Exercise instructions: Determine which lines of the records include the word "page", and copy them.
══ Study material ══
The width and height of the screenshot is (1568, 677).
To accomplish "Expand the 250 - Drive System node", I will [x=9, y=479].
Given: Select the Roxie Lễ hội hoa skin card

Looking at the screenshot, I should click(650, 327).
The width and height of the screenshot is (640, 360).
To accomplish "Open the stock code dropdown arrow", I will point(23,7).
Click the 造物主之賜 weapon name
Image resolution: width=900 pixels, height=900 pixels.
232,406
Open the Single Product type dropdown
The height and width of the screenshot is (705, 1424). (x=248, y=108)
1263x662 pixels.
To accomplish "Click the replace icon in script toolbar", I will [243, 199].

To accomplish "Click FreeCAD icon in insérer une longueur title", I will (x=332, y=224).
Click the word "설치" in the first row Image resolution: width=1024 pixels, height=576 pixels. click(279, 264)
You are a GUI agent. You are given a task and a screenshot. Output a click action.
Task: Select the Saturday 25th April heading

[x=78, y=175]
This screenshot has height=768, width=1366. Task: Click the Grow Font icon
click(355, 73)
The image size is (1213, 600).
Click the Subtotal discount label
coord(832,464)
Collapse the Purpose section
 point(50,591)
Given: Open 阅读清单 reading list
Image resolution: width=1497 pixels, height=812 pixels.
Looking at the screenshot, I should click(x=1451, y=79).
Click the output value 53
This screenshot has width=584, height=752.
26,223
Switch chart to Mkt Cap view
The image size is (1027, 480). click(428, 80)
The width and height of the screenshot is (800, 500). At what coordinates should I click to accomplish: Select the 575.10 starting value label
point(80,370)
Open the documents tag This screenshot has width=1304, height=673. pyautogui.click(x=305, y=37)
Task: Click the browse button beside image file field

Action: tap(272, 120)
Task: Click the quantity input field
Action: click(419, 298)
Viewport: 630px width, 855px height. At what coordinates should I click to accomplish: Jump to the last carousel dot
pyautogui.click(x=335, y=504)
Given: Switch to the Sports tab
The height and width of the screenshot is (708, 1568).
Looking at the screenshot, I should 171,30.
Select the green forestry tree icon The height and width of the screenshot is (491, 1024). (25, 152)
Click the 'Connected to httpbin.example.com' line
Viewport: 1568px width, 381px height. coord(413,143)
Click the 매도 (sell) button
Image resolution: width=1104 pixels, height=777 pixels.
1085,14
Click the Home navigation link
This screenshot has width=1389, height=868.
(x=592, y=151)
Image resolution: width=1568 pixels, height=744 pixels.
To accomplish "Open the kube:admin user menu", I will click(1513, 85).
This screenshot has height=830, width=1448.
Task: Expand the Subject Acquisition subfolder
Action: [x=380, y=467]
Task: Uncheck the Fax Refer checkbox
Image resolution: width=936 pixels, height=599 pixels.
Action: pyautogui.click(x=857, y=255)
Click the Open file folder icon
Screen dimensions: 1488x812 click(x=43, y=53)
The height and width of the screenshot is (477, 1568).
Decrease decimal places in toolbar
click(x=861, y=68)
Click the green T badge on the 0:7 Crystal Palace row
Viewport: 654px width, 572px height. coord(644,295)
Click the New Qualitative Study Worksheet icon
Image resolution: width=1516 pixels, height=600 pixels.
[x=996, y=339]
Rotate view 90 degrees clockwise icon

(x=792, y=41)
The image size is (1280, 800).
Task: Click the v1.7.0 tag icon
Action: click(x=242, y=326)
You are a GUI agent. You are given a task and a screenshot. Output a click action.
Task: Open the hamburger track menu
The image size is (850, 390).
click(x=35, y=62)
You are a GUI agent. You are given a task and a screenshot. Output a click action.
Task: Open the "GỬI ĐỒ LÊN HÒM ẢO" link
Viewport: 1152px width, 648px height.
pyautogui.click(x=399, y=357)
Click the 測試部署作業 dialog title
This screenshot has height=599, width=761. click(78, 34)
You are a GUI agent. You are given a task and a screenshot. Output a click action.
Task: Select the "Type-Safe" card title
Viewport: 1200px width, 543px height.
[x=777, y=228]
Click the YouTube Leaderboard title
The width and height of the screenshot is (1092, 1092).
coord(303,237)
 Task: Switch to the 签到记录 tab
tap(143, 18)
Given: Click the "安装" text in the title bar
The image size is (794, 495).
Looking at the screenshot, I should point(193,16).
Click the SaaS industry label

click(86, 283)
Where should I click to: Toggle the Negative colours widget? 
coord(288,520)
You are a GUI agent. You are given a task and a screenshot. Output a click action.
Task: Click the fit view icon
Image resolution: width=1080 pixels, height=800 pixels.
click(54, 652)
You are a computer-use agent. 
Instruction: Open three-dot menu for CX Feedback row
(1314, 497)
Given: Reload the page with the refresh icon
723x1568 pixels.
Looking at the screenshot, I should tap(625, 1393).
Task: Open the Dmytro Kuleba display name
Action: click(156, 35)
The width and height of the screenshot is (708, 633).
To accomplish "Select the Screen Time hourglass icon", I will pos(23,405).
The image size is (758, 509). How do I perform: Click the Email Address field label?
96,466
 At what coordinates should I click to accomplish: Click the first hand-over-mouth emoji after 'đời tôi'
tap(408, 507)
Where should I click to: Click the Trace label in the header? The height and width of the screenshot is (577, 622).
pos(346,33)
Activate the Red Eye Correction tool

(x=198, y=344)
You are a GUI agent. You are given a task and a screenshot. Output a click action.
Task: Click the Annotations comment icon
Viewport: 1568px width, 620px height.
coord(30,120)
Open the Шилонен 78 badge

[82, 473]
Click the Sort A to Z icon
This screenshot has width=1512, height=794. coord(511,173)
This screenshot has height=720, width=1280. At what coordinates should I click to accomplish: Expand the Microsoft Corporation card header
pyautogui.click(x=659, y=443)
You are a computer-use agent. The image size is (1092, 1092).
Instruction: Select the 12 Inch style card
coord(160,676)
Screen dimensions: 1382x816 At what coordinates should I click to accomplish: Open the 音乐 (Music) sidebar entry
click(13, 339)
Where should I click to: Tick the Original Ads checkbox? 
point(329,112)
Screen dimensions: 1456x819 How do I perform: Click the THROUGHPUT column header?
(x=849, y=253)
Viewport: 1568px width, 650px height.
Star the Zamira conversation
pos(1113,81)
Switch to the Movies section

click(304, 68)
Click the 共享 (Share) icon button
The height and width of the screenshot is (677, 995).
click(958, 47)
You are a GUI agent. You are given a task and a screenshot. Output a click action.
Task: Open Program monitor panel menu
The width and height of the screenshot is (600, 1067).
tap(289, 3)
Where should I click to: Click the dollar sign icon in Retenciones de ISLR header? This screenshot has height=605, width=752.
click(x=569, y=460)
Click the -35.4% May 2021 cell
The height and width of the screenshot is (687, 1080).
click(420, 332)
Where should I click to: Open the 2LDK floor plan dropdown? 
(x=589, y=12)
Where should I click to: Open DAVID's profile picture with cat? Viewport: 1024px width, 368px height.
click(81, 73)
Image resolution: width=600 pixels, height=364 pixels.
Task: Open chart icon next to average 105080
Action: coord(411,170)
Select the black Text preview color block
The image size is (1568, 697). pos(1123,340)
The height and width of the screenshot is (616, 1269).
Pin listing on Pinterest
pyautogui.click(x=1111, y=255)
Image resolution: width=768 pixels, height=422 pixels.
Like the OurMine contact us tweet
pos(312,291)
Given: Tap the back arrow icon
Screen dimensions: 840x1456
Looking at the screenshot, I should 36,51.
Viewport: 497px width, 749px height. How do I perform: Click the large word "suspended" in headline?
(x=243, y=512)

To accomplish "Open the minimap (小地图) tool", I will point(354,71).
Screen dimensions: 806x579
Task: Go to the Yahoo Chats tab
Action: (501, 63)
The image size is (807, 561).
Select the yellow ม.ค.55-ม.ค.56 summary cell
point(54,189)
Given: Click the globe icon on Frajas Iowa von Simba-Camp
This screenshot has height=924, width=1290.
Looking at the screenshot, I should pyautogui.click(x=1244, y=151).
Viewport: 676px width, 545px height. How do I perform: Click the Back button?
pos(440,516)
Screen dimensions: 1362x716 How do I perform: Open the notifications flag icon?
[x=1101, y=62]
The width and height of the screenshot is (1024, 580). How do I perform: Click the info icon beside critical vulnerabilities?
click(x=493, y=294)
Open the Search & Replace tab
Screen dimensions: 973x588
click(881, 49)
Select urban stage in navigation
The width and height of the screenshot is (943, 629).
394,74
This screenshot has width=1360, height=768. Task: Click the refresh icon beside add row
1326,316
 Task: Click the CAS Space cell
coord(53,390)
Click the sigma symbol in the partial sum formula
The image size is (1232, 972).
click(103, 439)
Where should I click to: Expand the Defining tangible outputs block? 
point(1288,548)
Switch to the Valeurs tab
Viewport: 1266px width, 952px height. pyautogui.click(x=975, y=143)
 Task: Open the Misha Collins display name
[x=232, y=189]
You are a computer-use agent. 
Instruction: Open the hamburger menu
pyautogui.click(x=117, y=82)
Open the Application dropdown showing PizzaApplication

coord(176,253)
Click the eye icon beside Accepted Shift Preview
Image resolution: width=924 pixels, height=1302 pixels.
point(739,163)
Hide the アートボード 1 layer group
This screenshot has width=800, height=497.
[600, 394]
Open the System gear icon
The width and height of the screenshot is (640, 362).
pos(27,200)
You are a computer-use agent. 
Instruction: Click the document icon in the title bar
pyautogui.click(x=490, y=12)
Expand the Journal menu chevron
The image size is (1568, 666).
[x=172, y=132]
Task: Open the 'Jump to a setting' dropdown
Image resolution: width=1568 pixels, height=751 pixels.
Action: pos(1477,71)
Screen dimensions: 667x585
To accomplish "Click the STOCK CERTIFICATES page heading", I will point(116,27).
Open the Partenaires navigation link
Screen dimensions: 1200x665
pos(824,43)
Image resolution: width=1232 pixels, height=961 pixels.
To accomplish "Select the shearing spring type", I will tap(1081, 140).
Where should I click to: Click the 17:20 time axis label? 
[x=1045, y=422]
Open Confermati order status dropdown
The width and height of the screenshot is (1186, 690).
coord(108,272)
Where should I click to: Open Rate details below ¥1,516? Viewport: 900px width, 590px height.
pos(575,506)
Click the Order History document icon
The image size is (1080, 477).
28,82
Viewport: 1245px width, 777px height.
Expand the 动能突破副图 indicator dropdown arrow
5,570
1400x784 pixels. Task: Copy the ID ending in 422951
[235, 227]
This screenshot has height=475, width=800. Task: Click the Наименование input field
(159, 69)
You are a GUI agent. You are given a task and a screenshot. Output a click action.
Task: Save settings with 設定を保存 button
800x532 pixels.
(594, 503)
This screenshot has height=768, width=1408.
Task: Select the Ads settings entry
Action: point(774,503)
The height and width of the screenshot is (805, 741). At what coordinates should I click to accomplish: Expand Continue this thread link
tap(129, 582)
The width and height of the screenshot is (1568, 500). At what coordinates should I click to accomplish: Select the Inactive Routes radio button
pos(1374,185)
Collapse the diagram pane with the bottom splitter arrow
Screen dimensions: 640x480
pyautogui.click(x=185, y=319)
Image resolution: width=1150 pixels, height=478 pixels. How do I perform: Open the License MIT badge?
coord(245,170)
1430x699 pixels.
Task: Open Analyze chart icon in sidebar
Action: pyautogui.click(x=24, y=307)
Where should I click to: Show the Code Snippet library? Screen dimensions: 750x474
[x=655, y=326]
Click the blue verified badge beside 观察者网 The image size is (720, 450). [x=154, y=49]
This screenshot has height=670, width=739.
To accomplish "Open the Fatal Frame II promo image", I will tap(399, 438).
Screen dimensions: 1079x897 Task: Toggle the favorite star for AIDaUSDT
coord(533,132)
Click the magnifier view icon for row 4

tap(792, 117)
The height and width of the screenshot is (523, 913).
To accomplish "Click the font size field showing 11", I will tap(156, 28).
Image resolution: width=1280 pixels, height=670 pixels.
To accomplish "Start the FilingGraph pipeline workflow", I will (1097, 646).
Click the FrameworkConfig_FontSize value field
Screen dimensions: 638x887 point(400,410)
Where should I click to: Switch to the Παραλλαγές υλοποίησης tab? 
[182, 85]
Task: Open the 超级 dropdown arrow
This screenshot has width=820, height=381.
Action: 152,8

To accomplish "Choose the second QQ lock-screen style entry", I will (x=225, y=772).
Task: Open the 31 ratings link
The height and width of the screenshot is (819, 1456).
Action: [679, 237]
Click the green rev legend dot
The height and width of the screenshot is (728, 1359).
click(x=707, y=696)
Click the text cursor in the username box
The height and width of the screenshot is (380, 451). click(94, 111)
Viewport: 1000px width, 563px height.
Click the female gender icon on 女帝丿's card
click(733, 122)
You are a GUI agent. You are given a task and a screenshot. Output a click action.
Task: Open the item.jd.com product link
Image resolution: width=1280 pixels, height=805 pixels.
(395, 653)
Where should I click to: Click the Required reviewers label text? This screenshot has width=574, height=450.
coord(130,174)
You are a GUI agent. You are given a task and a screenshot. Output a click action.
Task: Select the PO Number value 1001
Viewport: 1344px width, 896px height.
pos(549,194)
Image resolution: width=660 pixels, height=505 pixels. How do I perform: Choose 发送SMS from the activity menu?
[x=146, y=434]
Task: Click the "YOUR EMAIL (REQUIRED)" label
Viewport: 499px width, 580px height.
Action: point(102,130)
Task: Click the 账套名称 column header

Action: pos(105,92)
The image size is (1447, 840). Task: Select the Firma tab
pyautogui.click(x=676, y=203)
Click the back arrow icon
═══
Output below:
Given: Reload the page with the refresh icon
To accomplish "Click the STOCK CERTIFICATES page heading", I will point(116,27).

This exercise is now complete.